La storia del Comunismo in Italia è contraddistinta da cambiamenti radicali che ne hanno deviato significativamente il corso: ricordo l’inizio dell’eurocomunismo di Berlinguer prima –  che poneva fine al comunismo rivoluzionario, aprendo la strada ad un eventuale scenario di governo – e la Svolta della Bolognina dopo. Parliamo di processi inevitabili sulla base dello scenario politico internazionale. Con la premessa che i valori del marxismo sarebbero rimasti al centro della linea politica da ereditare, si è presto giunti a derive neo-liberiste che nulla hanno a che fare con i valori democratici e sociali del Pci.

Non ricordo di aver accolto bene questi passaggi e ciò trova conferma nella situazione cui siamo giunti oggi. Ritenevo che un cambiamento ideologico fosse necessario e supportavo la linea del dialogo portata avanti da Berlinguer, ma mai avrei pensato a una deriva liberista di questo calibro. I problemi sono iniziati dopo la caduta dell’Urss, alla quale non si poteva restare certo indifferenti, ma penso che le cose siano andate precipitando dal 2007, dopo la nascita del Pd, che forzava l’unione di tradizioni concettualmente diverse, quelle di DS e Margherita, che avrebbero potuto invece coesistere in una federazione. Da allora la politica ha perso un garante della difesa dei diritti degli ultimi e qualcuno che si occupasse, al di là degli slogan, di disuguaglianze, di divario tra nord e sud, di proposte che non riguardassero la spartizione di poltrone. Tutto ciò ha portato il dibattito politico a smettere di focalizzarsi sui problemi. Personalmente non rinnovo la tessera dall’inizio della segreteria Renzi. La fine delle forze marxiste doveva essere evitata: pensare che pochi giorni fa ho letto che le 40 persone più ricche d’Italia detengono quanto 20 milioni di cittadini. La cosa più triste è che i nostri giovani si trovino a far fronte a questi problemi come se li avessero creati loro. Non biasimo la loro delusione: sono sconvolto anch’io!

Sembra che nessuno si occupi concretamente del fenomeno di spopolamento dalle aree più depresse del Paese, che interessa, soprattutto, i giovani.

L’Italia è una repubblica democratica fondata sul lavoro, recita il primo articolo della Costituzione.
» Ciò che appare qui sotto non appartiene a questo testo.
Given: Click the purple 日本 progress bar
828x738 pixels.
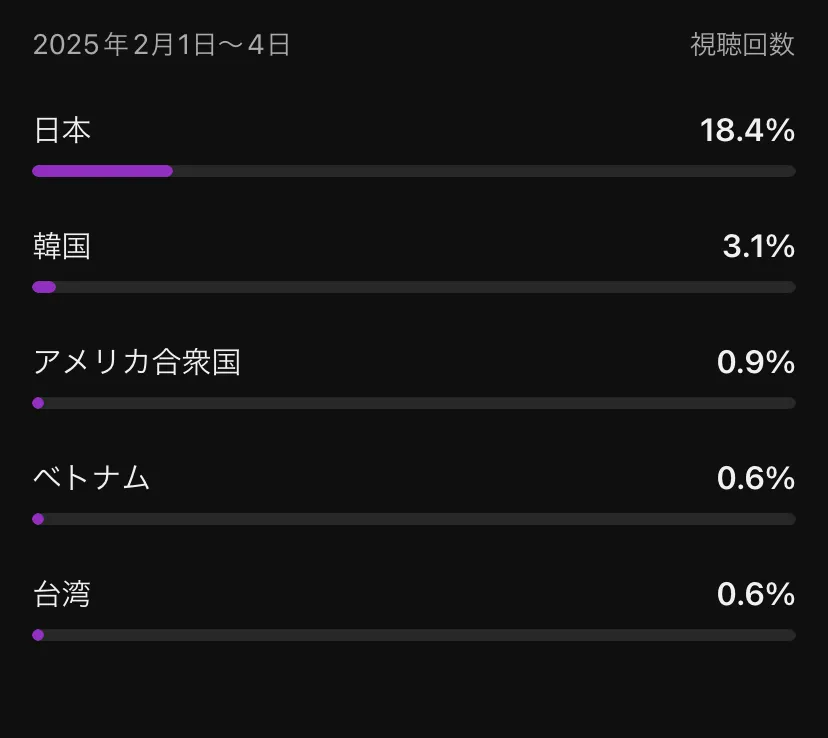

Ma ciò che traspare è l’abbandono dei giovani e del Mezzogiorno da parte di una classe politica che spesso non applica questi principi. Dall’Italia emigrano ogni anno decine di migliaia di giovani laureati, che  devono accontentarsi di lavoretti all’estero, non nascono bambini e i matrimoni sono diminuiti drasticamente, così come l’età nella quale si raggiunge l’indipendenza economica, tutto questo parte dalla situazione di precarietà del lavoro. Stavamo meglio quando stavamo peggio: ai miei tempi, infatti, non esistevano certamente tutte le comodità odierne, ma io ricordo di essere stato assunto due mesi dopo la laurea, mentre mia figlio, plurilaureato, è stato costretto a cercare lavoro in Spagna.
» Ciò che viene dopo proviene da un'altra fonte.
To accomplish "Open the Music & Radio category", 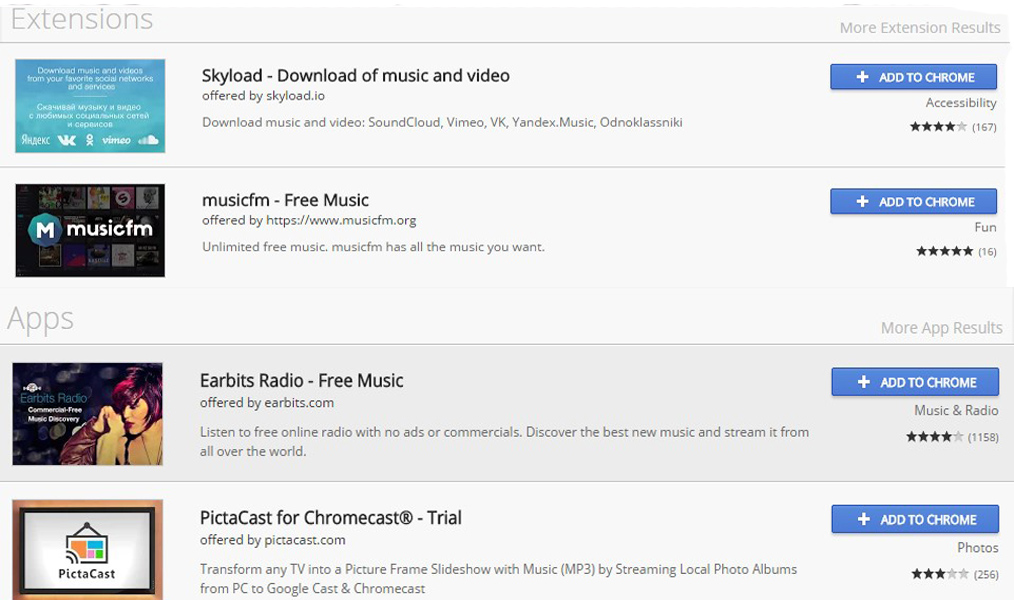I will coord(957,408).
Ad oggi, tutti, da sinistra a destra, guardano alla storia del Pci e ai suoi valori con rispetto e ammirazione: quali sono i valori portati avanti da Gramsci, Togliatti e Berlinguer permeati in modo irreversibile nella nostra democrazia?

Mi duole ammettere che di quei valori democratici sia rimasto ben poco. In passato davamo priorità all’eguaglianza sociale e territoriale, Berlinguer aveva, inoltre, posto il requisito dell’integrità morale della politica, che oggi è stato soppiantato da un’irrefrenabile corruzione e dall’ingiustizia sociale che fa carico sui deboli e permette ai forti di pagare imposte ridicole, scaricando il peso su chi vuole costruirsi da zero. La democrazia non può e non deve definirsi tale se rifiuta di trovare delle soluzioni a questi problemi.

Il culto degli “uomini della provvidenza” in politica.

Sono un pericolo per la democrazia, che ha il dovere di coinvolgere nelle decisioni la totalità della popolazione. Un valore così importante non può essere affidato a dei tecnici, che, anche se stimati, si rivelano spesso a servizio dei grandi poteri. Non sono contento dell’attuale governo e non credo possa assolutamente risolvere le tante e complesse problematiche che stiamo vivendo.